You’ve just received your acceptance letter from your host and home university about studying abroad, now what? Upon returning to my institution, I immediately came into contact with my study abroad advisor. Of course, the first thing from the office was a congratulatory greeting and handshake. Next, came the, “Okay, let’s have a chat.”
Here we go, time for more paperwork
Look, I know it’s a pain, but you HAVE to finish and file the paperwork correctly to have a semi-smooth ride.
From here on out I had plenty of paperwork to fulfill. My first job was filling out paperwork for insurance, bank, and scholarship funding paper. Here I thought I had already filled out enough paperwork… For most of my friends, INSURANCE was the paperwork which students had some difficult problems. Personally speaking, I had no issues with international health insurance. Not sure I can speak for everyone, but my advice is clarifying with both your host and home institution about what is required and what is extra luggage. Make sure you receive ALL the information you may think you need before your departure.
Anyway, I paid about three-hundred dollars and was set on insurance for my session. When dealing with paperwork, my advice is making sure you finish things at least two weeks in advanced. This leaves plenty of room for error and you can quickly adjust things without having to lose all your hair due to stress. After making sure I was set in this department, I ventured out into the world of the interwebs for a plane ticket.
Where to fly cheap
First off, make sure you have a passport and make sure your passport will not expire while you are abroad. I promise you, waiting last minute and not knowing whether or not your passport will come in time for your flight is not a good idea. Listen to this meme:
You have sites such as Kayak, Travelocity, and Cheapoair, but which one really works to your advantage? At the time, I was looking for the cheapest ticket price. For me, quality was not an issue and I did not mind the long layovers, so long as I reached my final destination. Boy, did that serve as an obstacle for my future. A word advice to year-long study abroad students, do not purchase roundtrip tickets unless you know for sure you want to return home for a short visit. If you have any questions, I highly advice you to purchase a one way ticket. This option will turn out to be more convenient and cheaper.
What happened to me
I used the website, StudentUniverse to book my online flight purchase. The flight would fly from Nashville, Tennessee to Nagoya, Japan with stops in Dallas, Texas and Tokyo, Japan. At a price of $1370, this seemed like a nice deal; however, this was booked as a roundtrip which I though I needed to buy since I thought it would be cheaper. Also, I could not buy a roundtrip ticket with longer than a 7 month duration. I was told by StudentUniverse that I could change my return flight once I left the country. Folks, here is the truth, book your own flights directly from the air company. For students who are flying abroad for his or her first time, using third party websites puts you at risk of not acquiring mileage points, long phone calls to fix a problem, and making it more difficult to change a return date.
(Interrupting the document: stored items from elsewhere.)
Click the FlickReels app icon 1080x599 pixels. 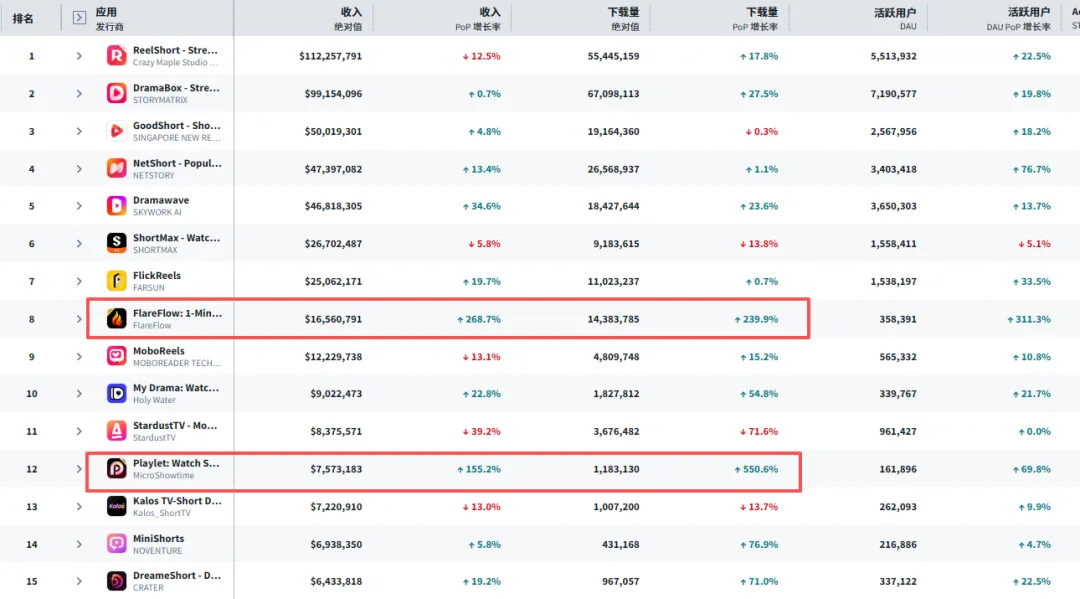(x=116, y=281)
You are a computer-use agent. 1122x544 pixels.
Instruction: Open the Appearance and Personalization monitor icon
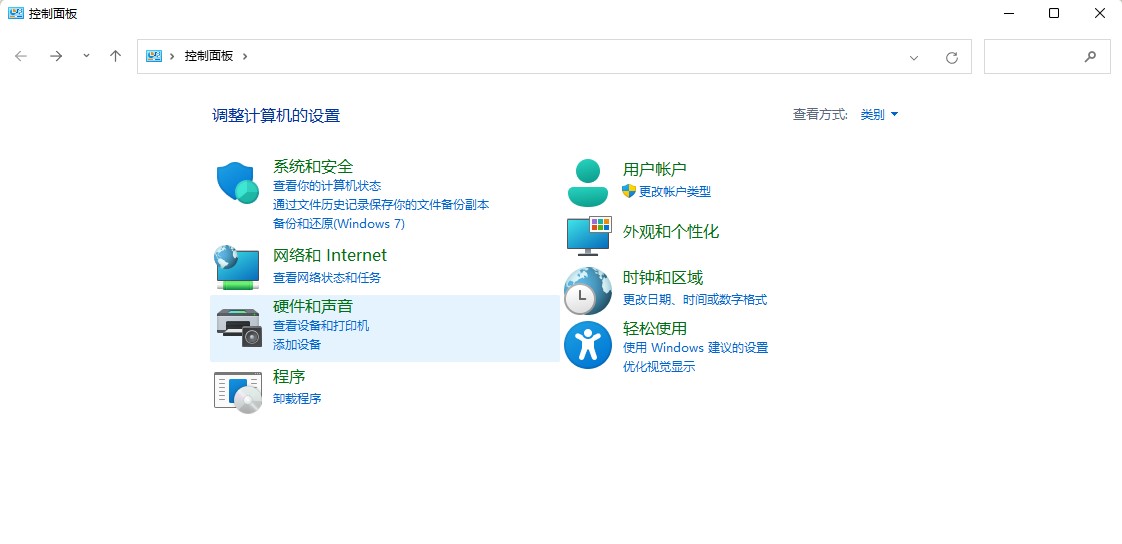[588, 236]
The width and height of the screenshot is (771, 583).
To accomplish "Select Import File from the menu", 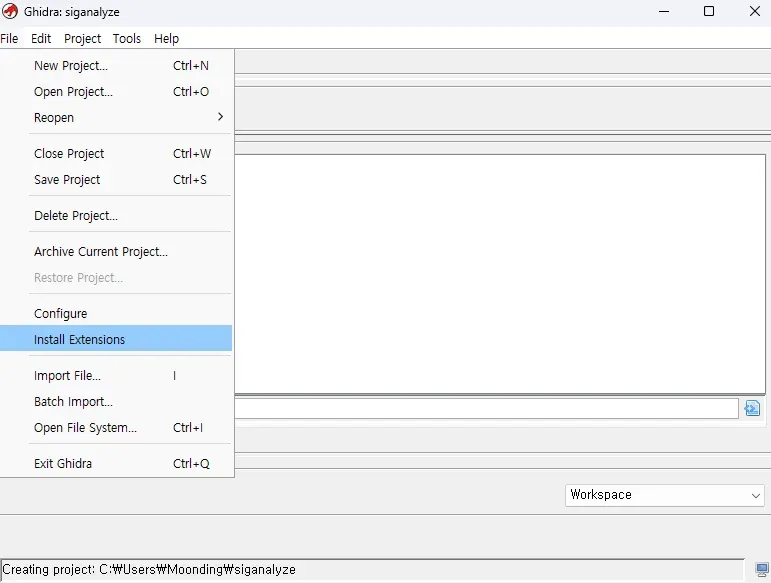I will [x=67, y=376].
It may cost a couple hundred dollars extra or time but of your busy life, but at least a couple hundred is cheaper than another thousand dollars. Because I was told I could change my return date to another one once I used the departure ticket, I used it without any second thoughts. The trouble arrived with my past actions when it came time to call about changing the return date. Instead of returning in February, I wanted to call about returning in the month of July or August. Well, to my unfortunate turn of events, I was told by customer service that there were no available seats for those two months. In fact, there would be none available until mid-September… Needless to say, I bought a one-way ticket back home on a different day, after I had lived in Japan for 6 months.
So, let’s recap:
1. Check your insurance and make sure you understand the agreement between your home and host institution health policies.
2. Tell your bank your travel plans, insuring your account will not be frozen while you are abroad.
3. Ask your bank about your withdrawal limits.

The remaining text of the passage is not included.